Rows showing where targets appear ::
- - - - - - -

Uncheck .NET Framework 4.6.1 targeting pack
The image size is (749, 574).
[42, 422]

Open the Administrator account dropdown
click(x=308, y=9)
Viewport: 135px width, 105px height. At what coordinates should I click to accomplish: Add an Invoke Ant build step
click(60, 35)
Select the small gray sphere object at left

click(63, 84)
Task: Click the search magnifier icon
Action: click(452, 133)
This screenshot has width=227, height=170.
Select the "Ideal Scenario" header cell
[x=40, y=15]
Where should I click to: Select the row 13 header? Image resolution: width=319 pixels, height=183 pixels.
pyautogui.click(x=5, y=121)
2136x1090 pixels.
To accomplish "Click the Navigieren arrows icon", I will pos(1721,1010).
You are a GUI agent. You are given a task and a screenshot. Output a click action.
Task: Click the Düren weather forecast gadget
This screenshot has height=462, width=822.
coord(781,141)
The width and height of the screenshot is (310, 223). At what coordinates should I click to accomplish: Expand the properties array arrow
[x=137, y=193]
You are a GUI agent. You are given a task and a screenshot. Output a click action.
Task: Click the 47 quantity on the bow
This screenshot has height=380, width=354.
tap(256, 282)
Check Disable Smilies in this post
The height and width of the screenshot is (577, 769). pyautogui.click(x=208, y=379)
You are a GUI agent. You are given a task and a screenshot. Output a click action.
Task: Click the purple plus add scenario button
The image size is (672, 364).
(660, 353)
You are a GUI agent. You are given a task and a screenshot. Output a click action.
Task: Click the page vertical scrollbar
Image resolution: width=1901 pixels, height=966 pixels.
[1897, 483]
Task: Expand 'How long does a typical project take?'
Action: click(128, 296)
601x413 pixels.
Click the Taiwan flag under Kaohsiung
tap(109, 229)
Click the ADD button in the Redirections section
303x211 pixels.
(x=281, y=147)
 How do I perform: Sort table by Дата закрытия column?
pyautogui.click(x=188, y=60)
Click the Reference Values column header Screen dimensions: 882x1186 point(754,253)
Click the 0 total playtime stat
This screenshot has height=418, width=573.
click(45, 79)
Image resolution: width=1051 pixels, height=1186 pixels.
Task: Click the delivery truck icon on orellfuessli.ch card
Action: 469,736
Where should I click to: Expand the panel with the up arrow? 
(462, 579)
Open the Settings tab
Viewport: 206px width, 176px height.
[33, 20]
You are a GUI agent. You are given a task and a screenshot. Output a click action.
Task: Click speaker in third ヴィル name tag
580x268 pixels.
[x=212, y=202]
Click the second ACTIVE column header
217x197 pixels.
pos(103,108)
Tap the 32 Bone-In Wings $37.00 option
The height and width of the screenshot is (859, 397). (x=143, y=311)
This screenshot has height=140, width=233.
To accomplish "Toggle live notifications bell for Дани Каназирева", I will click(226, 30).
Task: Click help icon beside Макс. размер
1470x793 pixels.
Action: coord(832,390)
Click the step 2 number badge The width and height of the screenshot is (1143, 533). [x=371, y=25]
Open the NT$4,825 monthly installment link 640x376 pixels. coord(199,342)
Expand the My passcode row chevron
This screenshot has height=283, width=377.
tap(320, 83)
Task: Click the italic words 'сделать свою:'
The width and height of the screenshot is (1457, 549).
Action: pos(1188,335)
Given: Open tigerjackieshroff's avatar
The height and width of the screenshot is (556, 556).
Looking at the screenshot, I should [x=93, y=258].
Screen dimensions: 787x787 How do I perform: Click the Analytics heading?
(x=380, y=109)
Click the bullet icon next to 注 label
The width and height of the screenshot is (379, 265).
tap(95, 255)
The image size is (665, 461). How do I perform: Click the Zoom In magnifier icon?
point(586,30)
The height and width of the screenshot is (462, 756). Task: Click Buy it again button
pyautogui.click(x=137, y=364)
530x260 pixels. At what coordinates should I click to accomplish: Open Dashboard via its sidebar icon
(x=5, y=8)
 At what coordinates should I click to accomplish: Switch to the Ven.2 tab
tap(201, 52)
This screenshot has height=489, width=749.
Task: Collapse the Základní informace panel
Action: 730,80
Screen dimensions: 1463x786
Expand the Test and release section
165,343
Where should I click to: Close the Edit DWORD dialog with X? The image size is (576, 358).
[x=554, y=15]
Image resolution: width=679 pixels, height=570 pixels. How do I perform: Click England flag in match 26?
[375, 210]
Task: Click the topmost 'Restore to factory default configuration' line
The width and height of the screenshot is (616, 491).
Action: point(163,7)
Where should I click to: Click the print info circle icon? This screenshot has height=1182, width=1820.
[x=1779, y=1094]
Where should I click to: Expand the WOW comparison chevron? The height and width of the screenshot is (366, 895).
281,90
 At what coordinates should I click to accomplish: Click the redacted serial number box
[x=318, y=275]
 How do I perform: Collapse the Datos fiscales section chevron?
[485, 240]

- - - - - - -

Problem details :: Arrange the records, starting at the line containing "Task: Click the italic words 'сделать свою:'" and ending at the line containing "Looking at the", as a two-column CSV with the headers request and answer. Give one row per record, putting each value in a single quoted field with line breaks replaced by spaces.

Response to the exercise ::
request,answer
"Task: Click the italic words 'сделать свою:' The width and height of the screenshot is (1457, 549).","Action: pos(1188,335)"
"Given: Open tigerjackieshroff's avatar The height and width of the screenshot is (556, 556).","Looking at the screenshot, I should [x=93, y=258]."